Да ведь еще и так человек находит себе друга в путешествии за город.
ДОБРОЕ НЕБО
(Перевод Эд. Корпачева)
— Ну, гляди теперь сам, Максимка, а я пойду, — сказала сестра. — Я думала, не приедешь. Старый Ничипор говорил, они отбудут очередь только за корову. Телку на пашу не пускают — хромает… Так что завтра как раз твоя дворовка — хорошо, что ты приехал…
— Я знал. Председатель на луг заезжал, говорил насчет Ничипора. Я потому и приехал… А мы сегодня постарались с утра и к озерку вышли: туда, где прошлым летом молния секанула Авдея, помнишь?
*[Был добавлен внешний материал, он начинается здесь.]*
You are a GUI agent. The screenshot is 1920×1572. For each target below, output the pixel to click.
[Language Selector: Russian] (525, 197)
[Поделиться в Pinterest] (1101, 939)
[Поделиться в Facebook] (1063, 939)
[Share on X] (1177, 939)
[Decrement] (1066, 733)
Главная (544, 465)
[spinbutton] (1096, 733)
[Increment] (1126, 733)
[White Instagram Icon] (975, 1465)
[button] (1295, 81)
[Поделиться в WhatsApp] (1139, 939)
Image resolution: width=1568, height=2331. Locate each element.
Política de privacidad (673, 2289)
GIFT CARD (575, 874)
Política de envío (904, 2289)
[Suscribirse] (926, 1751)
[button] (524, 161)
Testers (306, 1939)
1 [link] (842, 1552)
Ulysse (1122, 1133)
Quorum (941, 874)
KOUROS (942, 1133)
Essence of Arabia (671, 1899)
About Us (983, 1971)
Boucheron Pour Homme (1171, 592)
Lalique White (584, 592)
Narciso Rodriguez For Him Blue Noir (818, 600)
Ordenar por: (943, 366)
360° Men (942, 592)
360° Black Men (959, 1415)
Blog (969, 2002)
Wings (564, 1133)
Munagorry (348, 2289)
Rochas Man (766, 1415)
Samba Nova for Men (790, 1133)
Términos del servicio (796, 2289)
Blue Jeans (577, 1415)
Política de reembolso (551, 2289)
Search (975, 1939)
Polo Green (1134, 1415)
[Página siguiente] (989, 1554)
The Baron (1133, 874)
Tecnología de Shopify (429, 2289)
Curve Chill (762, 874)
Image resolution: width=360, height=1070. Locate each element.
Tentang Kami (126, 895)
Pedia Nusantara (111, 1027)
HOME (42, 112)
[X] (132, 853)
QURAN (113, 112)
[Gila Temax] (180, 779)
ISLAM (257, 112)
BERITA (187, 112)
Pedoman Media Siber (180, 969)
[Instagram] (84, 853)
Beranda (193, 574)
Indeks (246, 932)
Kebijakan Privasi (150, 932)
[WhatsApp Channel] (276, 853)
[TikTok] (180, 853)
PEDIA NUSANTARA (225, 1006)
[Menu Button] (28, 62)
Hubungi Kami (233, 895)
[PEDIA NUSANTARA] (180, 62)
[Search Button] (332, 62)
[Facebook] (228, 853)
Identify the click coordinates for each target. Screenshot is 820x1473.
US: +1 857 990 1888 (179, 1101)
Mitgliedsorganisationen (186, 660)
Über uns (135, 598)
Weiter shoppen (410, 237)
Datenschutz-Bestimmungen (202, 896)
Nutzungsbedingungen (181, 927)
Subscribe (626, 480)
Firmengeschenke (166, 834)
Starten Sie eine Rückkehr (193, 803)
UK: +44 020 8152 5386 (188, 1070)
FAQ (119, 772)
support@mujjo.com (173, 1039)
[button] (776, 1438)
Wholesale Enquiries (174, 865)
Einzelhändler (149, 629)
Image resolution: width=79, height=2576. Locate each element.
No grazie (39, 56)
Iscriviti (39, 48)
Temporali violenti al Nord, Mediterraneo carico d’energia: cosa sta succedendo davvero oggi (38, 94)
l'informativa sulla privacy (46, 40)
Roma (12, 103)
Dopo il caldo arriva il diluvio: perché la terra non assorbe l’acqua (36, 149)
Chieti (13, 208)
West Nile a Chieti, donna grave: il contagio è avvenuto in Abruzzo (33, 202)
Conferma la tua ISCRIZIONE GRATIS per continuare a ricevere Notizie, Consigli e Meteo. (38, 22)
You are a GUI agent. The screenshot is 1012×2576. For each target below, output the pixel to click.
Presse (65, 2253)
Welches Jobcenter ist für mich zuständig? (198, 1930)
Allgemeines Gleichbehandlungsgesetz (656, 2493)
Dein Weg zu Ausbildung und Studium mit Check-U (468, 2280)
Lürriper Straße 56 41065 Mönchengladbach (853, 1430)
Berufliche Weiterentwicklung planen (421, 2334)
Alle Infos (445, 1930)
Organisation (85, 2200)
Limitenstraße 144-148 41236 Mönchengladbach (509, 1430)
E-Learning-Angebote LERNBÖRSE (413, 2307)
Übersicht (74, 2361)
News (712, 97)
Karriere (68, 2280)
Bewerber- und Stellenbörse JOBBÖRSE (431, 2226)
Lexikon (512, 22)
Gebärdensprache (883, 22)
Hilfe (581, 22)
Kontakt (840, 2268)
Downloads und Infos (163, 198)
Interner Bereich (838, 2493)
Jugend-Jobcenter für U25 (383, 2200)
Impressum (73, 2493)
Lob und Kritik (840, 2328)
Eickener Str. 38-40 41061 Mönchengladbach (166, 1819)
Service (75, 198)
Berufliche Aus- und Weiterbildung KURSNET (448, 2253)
— Так ты гляди, Максимка, сам. Я тебе хлеба испекла. Масло вчера сбила. Что это я еще хотела сказать?.. Ага, кабану не замешивай густо — лето же. Он и ботву вон как ест — аж уши трясутся. Так что муки поменьше ему давай. Квоктуха твоя какая-то дурная, из хаты не выгнать, а цыплята большие — зачем их держать в хате?
— Иди, Настя, иди, управлюсь. Спасибо, что эти дни побыла.
— Варвара вчера заходила. Увидела, что я у тебя во дворе. Поговорили. Женился бы ты на ней…
Она вздохнула, поправила под платком слежавшиеся волосы, глянула на свои босые ноги и, снова вздохнув, пошла в огород. Он молчал. Смотрел, как в огороде она подвязала фартук, стала подбирать с обмежка траву — трава, нагретая солнцем, за день упрела и теперь пахла молодым сеном — сладко и духовито. Настя пошла межою возле гряд, снова зачем-то наклонилась, зашелестела огуречником. «Семенные огурцы прикрывает, — подумал он, — чтоб куры не поклевали». Так огородом она и вышла в поле, ни разу не оглянувшись, — худенькая, в выцветшей ситцевой кофте, в широкой длинной юбке, и пошла, освещенная скупыми уже лучами невысокого солнца. Столько отрешенной печали было в ее маленькой фигурке, что и его охватила необъяснимая тоска.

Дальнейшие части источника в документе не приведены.